'Mother Schmuckers' Review: This Deranged, Belgian Beavis And Butt-Head Flounders In Frenetic Filth [Sundance 2021]
Mother Schmuckers marks the first time a Belgian film is playing in the Midnight section of the Sundance Film Festival. Normally, this section is a great place to find unsettling horror and/or twisted dark comedy, and while the debut film from directing duo Harpo & Lenny Guit delivers both, the problem is that the comedy is, well, horrific. What starts as an amusingly immature madcap quest across Brussels for food and a lost dog takes an unnecessarily inappropriate turn into scandalous incivility.
Issachar (Maxi Delmelle) and Zabulon (Harpo Guit) are two childish, rotten, twenty-something brothers who we first meet frying up a piece of shit in their mother's apartment. Yep, that's where this movie starts. While that could be enough to turn some people away at the starting line, it might help to know that this movie has been pitched as a cross between Jackass and John Waters. While the offensive nature and filth of both is certainly present, this movie simply takes things a little too far.
Initially, I appreciated the simple, nasty zaniness of the comedy antics Harpo & Lenny Guit bring to the table. The movie is just about two dimwitted, immature brothers who are hungry as hell. Their prostitute mother Cashmere (Claire Bodson) doesn't have any food lying around, so they head down to the grocery store to get some food, despite the fact that they have no money. When they end up losing their mother's dog, they spend the next 24 hours trying to find him so they don't get kicked out of their mother's apartment. But they're also not above continuing their quest looking for something to eat at the same time.
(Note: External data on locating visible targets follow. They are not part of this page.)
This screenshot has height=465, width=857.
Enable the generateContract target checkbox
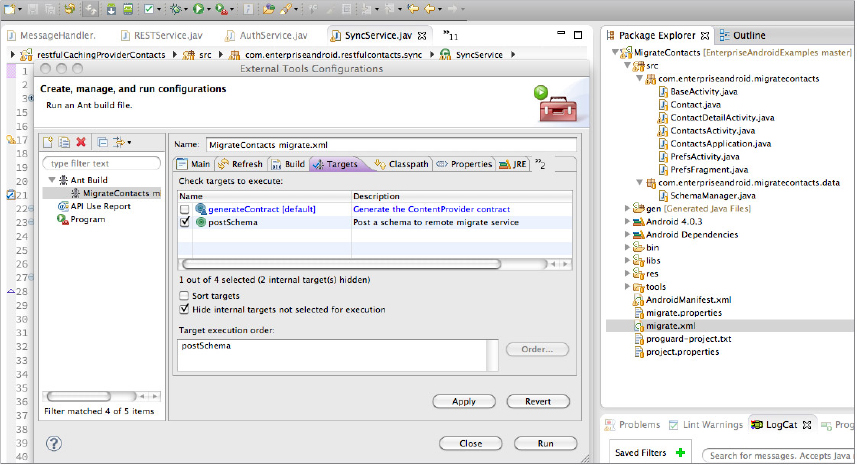click(185, 210)
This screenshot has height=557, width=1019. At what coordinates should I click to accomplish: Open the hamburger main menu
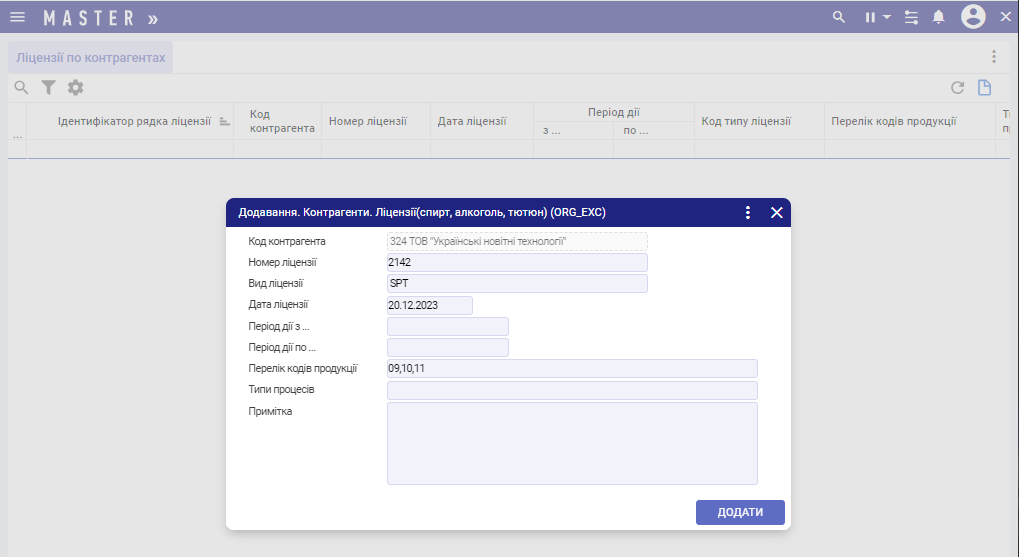coord(17,17)
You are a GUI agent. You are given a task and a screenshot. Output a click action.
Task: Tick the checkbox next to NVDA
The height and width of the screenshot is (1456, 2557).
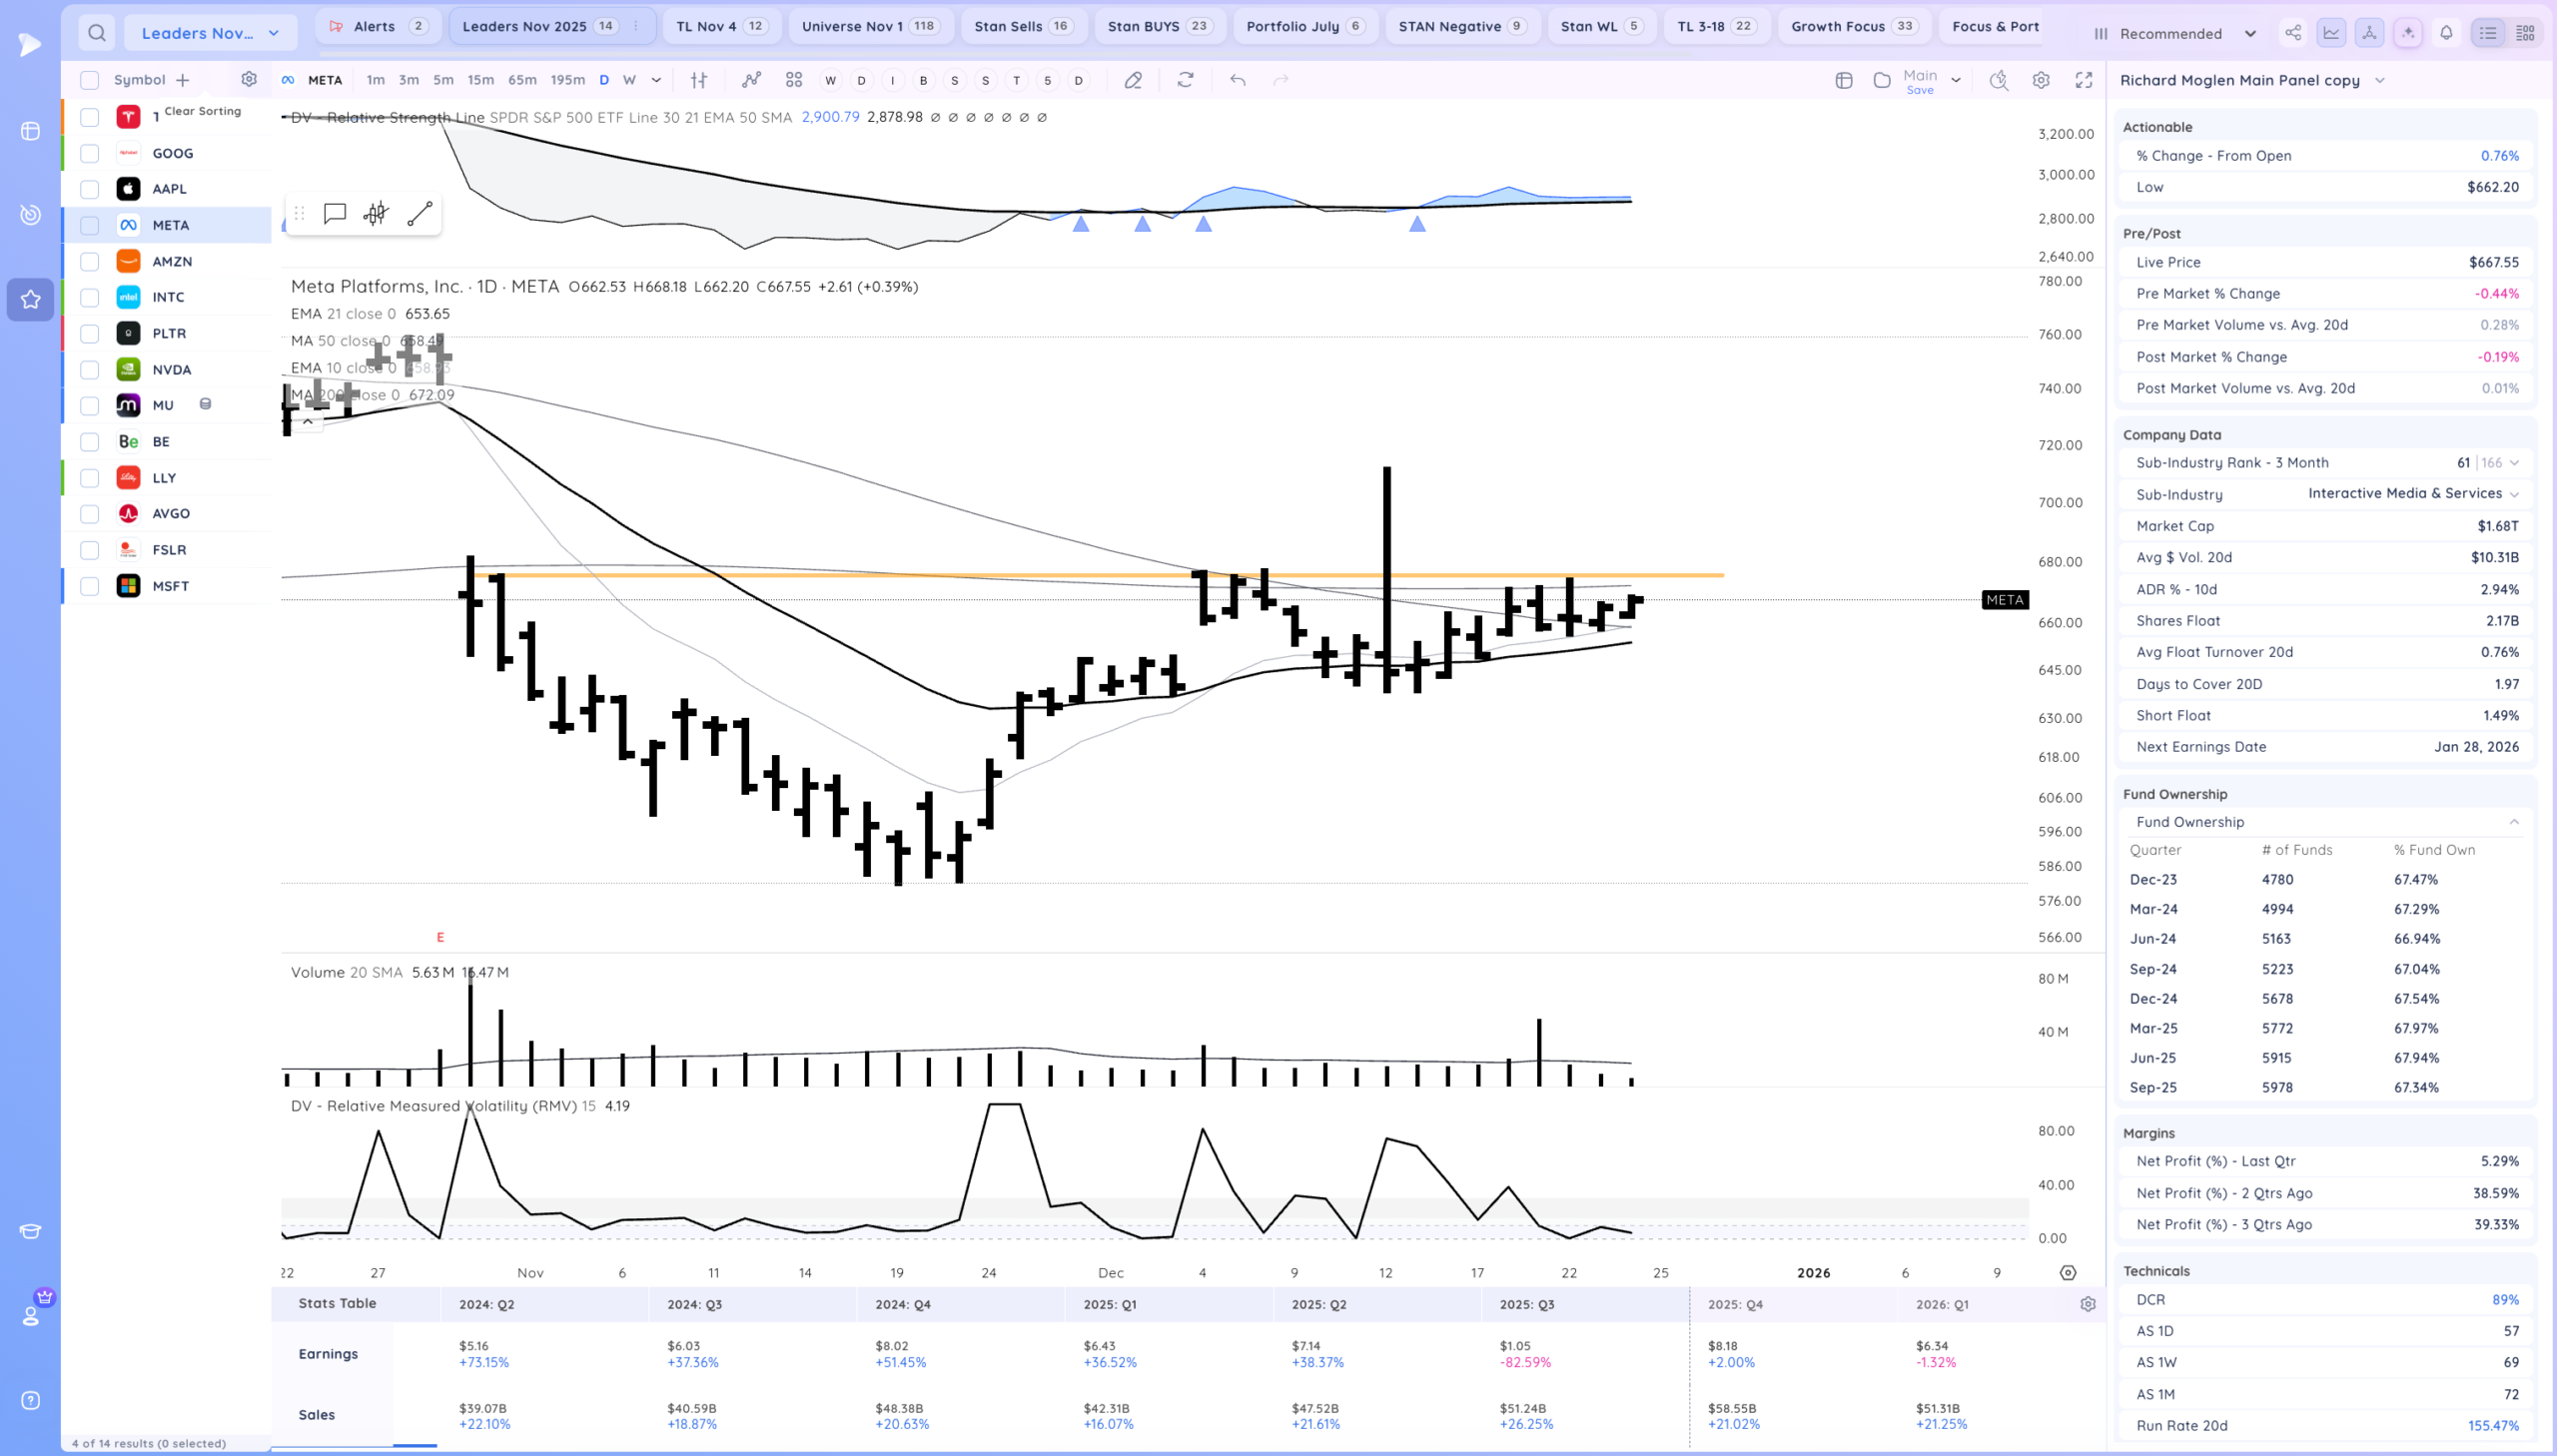(90, 370)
With this simple premise, the first half of Mother Schmuckers has some solid laughs as these two desperately try to find food or the dog, whichever comes first. It strikes a vibe that feels like a more demented version of Step Brothers mixed with Beavis and Butt-Head. Delmelle and Guit have genuinely hilarious chemistry when it comes to their brotherly rivalry that finds them constantly wrestling, smacking and bickering, even if it's in the middle of the street. You can't help but laugh at a grown man in a leather fringed jacket battling with his lanky brother in a tanktop on top of a long sleeve shirt, complete with tight jeans and an outdated shaggy haircut. The movie peaks early with a grocery store chase full of commendable slapstick comedy, and it never finds solid footing again.
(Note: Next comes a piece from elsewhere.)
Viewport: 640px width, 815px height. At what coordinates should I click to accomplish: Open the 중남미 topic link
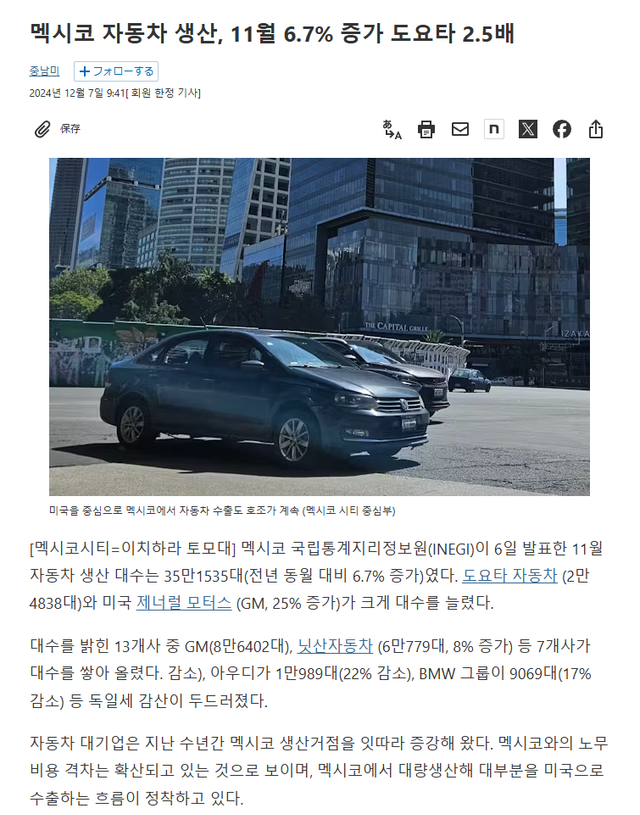click(x=44, y=71)
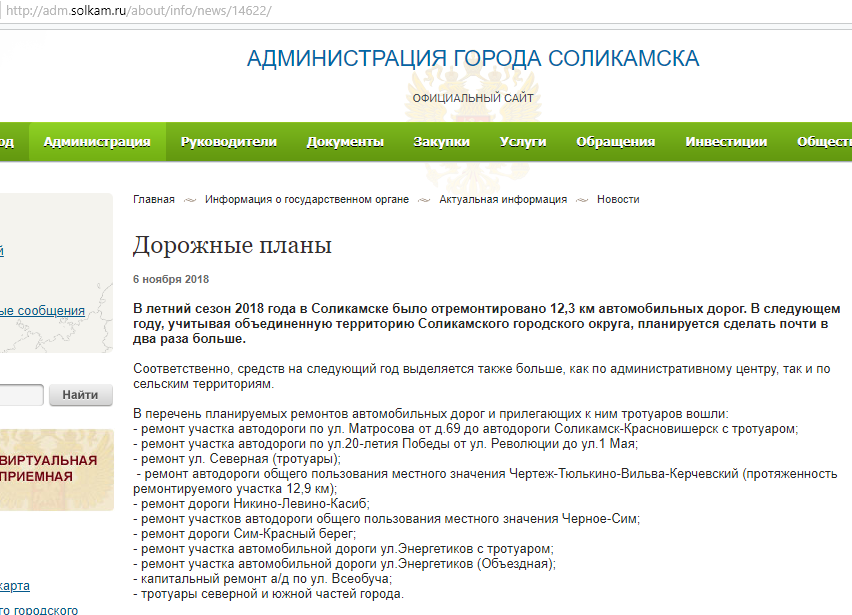
Task: Open breadcrumb Информация о государственном органе
Action: tap(307, 200)
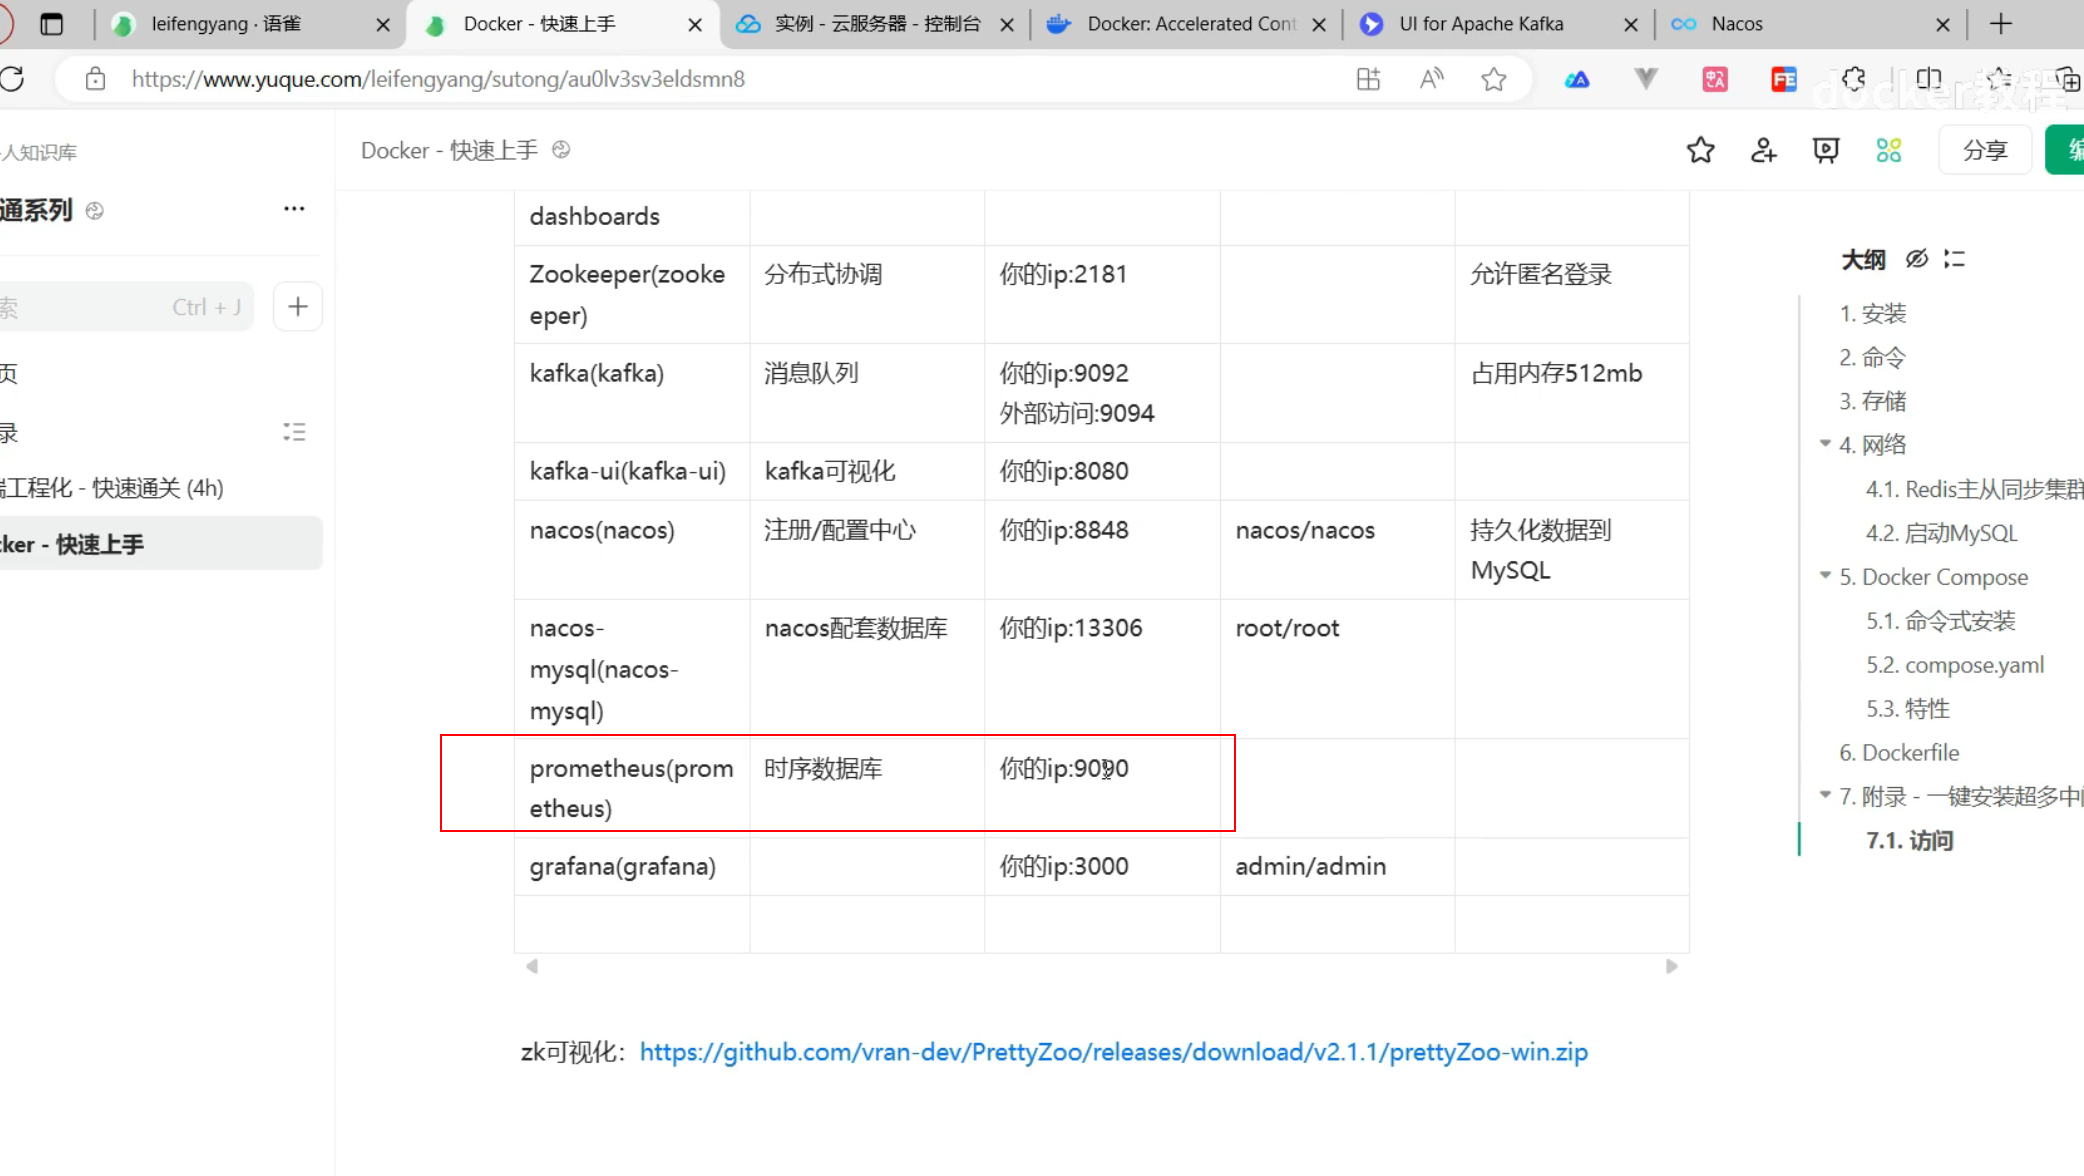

Even with just a 70-minute runtime, the rest of the production overstays its welcome. As Issachar and Zabulon make their way around Brussels, they get help from an oddball friend, take a ridiculous detour with a gun, stir up trouble at the brothel where their mother works, and end up at a secret dirty club where a bunch of people are having sex with all sorts of animals. That's not the only reason this movie comes with a warning of graphic depictions of animal abuse. The film's ending senselessly dispatches with the plot's driving force in a truly grotesque and stomach-churning way. Let me just say, if you're a dog-lover, you'll probably want to stay away.
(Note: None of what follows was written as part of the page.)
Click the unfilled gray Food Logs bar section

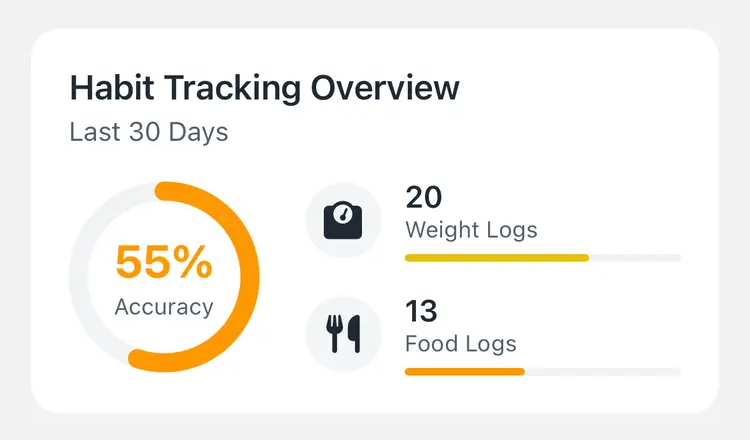[603, 372]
As someone who has enjoyed gross-out humor and envelope-pushing, irreverent comedy countless times before, I must say that Mother Schmuckers goes for sheer shock value without the laughs or substance to back it up. It has the wild, wandering, frenetic spirit of something like National Lampoon's Animal House mixed with a 1970s, lo-fi European visual style full of quick zooms and whip pans, but it's also wildly offensive without much of a point. It gets lost while trying to offend, and then comes to an abrupt end when it seems like the Guit brothers ran out of ideas. But maybe that's for the best.